Хайме усмехнулся. Печально и задумчиво.
— Трудная история. Кладбище старое. Большая часть тех, кто здесь лежит, успели побывать во многих верах. Великая Яса это не запрещала. Считается, что люди любой веры, всё равно молятся Высокому Небу. Поэтому и крестились тогда с лёгким сердцем, и в мечеть ходили. И старую чёрную веру почитали. Ну, а раз человек крестился, то церковь о его душе молится. Сейчас другие времена настают. Всё больше вера не объединяет людей, а разъединяет.
— Выпьем, друг Хайме! За старое время, за всех ушедших! Какой бы веры они не были! Совсем забыл за разговорами гостинец. Я ведь тебе окорок свиной привёз. Редкая штука в наших краях.
Злат пошёл к повозке. Долго возился в темноте, искал. Подошёл по пути к лошадкам, проверил ячмень, потрепал холки.
— Один уже початый крепко. Зато второй нетронутый.
Хайм сразу схватился за нож.
— Что же ты сразу не сказал? Я уже баранины наелся.
Строганул кусок, положил на лепёшку. Сначала себе, потом Злату.
— Юноше не предлагаю. Порядки знаю. Где же ты добыл такую редкость?
— Это принадлежало некому Санчо из Монпелье. Теперь ему оно уже не нужно.
Налили ещё под мясо. Наиб не спеша и подробно поведал всю историю. Хайме слушал молча. Потом внимательно рассмотрел окорока.

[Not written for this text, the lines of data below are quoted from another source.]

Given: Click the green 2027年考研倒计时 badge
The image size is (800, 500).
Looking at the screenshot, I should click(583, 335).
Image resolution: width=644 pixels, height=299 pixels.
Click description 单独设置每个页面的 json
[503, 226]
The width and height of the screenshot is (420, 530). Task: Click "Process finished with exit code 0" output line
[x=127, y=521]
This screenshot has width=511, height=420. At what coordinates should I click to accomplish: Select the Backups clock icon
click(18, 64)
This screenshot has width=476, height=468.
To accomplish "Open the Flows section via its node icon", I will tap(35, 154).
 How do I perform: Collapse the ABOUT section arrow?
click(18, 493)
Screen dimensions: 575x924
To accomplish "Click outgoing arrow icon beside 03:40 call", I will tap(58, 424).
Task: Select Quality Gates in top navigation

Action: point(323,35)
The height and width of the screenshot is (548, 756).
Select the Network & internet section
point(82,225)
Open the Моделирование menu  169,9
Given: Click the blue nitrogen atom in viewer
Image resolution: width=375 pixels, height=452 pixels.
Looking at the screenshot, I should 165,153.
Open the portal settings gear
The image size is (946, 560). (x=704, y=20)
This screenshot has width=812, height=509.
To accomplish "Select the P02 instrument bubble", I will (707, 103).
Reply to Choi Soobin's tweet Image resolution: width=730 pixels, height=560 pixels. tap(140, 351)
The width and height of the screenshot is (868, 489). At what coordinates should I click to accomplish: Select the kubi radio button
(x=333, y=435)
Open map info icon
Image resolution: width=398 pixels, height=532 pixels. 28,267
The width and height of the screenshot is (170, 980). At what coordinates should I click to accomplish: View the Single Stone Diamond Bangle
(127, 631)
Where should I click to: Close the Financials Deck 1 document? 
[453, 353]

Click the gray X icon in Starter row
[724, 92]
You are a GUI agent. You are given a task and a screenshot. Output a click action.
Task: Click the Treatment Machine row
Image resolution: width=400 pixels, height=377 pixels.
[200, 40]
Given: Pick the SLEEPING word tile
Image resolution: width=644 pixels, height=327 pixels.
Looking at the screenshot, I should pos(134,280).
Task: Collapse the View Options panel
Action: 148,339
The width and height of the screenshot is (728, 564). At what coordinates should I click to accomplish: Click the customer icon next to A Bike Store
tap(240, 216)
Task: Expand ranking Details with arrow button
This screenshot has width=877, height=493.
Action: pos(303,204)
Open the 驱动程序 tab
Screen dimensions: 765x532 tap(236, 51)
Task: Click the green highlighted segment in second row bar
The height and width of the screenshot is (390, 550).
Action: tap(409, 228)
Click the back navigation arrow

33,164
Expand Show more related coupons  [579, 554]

— Прав ты, история тёмная. Такие окорока делают не в Генуе. Их делают в Арагоне. Да и имя Санчо, скорее арагонское. Видно, парень был каталонец. Говоришь у Дымука помощником был?
— Теперь он не Дымук, а почтенный Бонифаций.
Хайме презрительно усмехнулся.
— Был и мусульманином, и православным. Теперь к нам подался. А верит, как и верил только в золотого тельца. Знаешь, что ещё мне странно в этой истории? Эта штука называется хамон. Собственно, ничего сложного — вялёная свинина. Солят крепко, потом вялят. Дело долгое, кропотливое. Сначала в сырости держат, чтобы солью получше напиталось, потом сушат. Месяцы уходят. Зато хранится хорошо. Разумеется, хамон бывает разный. Это и от мяса зависит, и от того, кто делал. Так вот, эти твои ноги такие же разные, как погонщик мулов и епископ. (Хайме наклонился к мешку). Видишь, у этого окорока, что мы едим, копыто белое. И мясо не так просолено. Это простой хамон, без затей. Делают его про свой обиход. Теперь смотри нетронутый окорок. Копыто чёрное. Это особая порода свиней. Из них делают самые лучшие окорока. Их и откармливают по особому, и поят. Да и сам хамон более выдержанный. Понюхай. А ещё лучше, отрежь и попробуй. Чтобы такой хамон сделать его нужно чуть ли не год вялить, солить, таскать из помещения в помещение. Где посуше, где похолоднее. Даже время года нужно подгадывать. Это — лакомство для избранных.
— Может, он его и берёг специально для долгой дороги? Ты ведь говоришь, он лучше хранится. Зачем вот только недоеденный бросил? Не помешал бы в дороге.
— Ты говоришь он с мешком денег убегал. Взял самое-самое. Одно могу тебе сказать. Эти окорока могли ему привезти только из Арагона. Это очень далеко. Тёмная пташка этот Санчо. Говоришь у него ещё плащ был дорогой?
— Князю не стыдно носить.
— Чего занесло каталонца в наши края? Да ещё с генуэзцами?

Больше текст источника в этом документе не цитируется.